## What you need to do
Answer these questions using the mailing-list message below:
(a) According to the message, what state will the device be in during migration after a disconnect?
(b) Which file and line number are given for vhost_dev_init in the trace?
(c) What event value is passed to vhost_user_blk_event?

## Quoted passage
────────

Re: [PATCH v1 0/7] vhost-user-blk: fix the migration issue and enhance qtests
Posted by Dima Stepanov 3 years, 9 months ago
On Tue, Aug 04, 2020 at 10:19:17AM -0400, Michael S. Tsirkin wrote:
> On Tue, Aug 04, 2020 at 01:36:45PM +0300, Dima Stepanov wrote:
> > Reference e-mail threads:
> >   - https://lists.gnu.org/archive/html/qemu-devel/2020-05/msg01509.html
> >   - https://lists.gnu.org/archive/html/qemu-devel/2020-05/msg05241.html
> > 
> > If vhost-user daemon is used as a backend for the vhost device, then we
> > should consider a possibility of disconnect at any moment. There was a general
> > question here: should we consider it as an error or okay state for the vhost-user
> > devices during migration process?
> > I think the disconnect event for the vhost-user devices should not break the
> > migration process, because:
> >   - the device will be in the stopped state, so it will not be changed
> >     during migration
> >   - if reconnect will be made the migration log will be reinitialized as
> >     part of reconnect/init process:
> >     #0  vhost_log_global_start (listener=0x563989cf7be0)
> >     at hw/virtio/vhost.c:920
> >     #1  0x000056398603d8bc in listener_add_address_space (listener=0x563989cf7be0,
> >         as=0x563986ea4340 <address_space_memory>)
> >     at softmmu/memory.c:2664
> >     #2  0x000056398603dd30 in memory_listener_register (listener=0x563989cf7be0,
> >         as=0x563986ea4340 <address_space_memory>)
> >     at softmmu/memory.c:2740
> >     #3  0x0000563985fd6956 in vhost_dev_init (hdev=0x563989cf7bd8,
> >         opaque=0x563989cf7e30, backend_type=VHOST_BACKEND_TYPE_USER,
> >         busyloop_timeout=0)
> >     at hw/virtio/vhost.c:1385
> >     #4  0x0000563985f7d0b8 in vhost_user_blk_connect (dev=0x563989cf7990)
> >     at hw/block/vhost-user-blk.c:315
> >     #5  0x0000563985f7d3f6 in vhost_user_blk_event (opaque=0x563989cf7990,
> >         event=CHR_EVENT_OPENED)
> >     at hw/block/vhost-user-blk.c:379
> > The first patch in the patchset fixes this issue by setting vhost device to the
> > stopped state in the disconnect handler and check it the vhost_migration_log()

────────

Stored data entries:
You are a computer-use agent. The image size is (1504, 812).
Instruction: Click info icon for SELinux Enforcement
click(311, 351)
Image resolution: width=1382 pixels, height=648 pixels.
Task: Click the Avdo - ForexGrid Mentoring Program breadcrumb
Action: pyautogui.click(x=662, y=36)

────────

## Reply to the task
(a) The stopped state.
(b) hw/virtio/vhost.c:1385
(c) CHR_EVENT_OPENED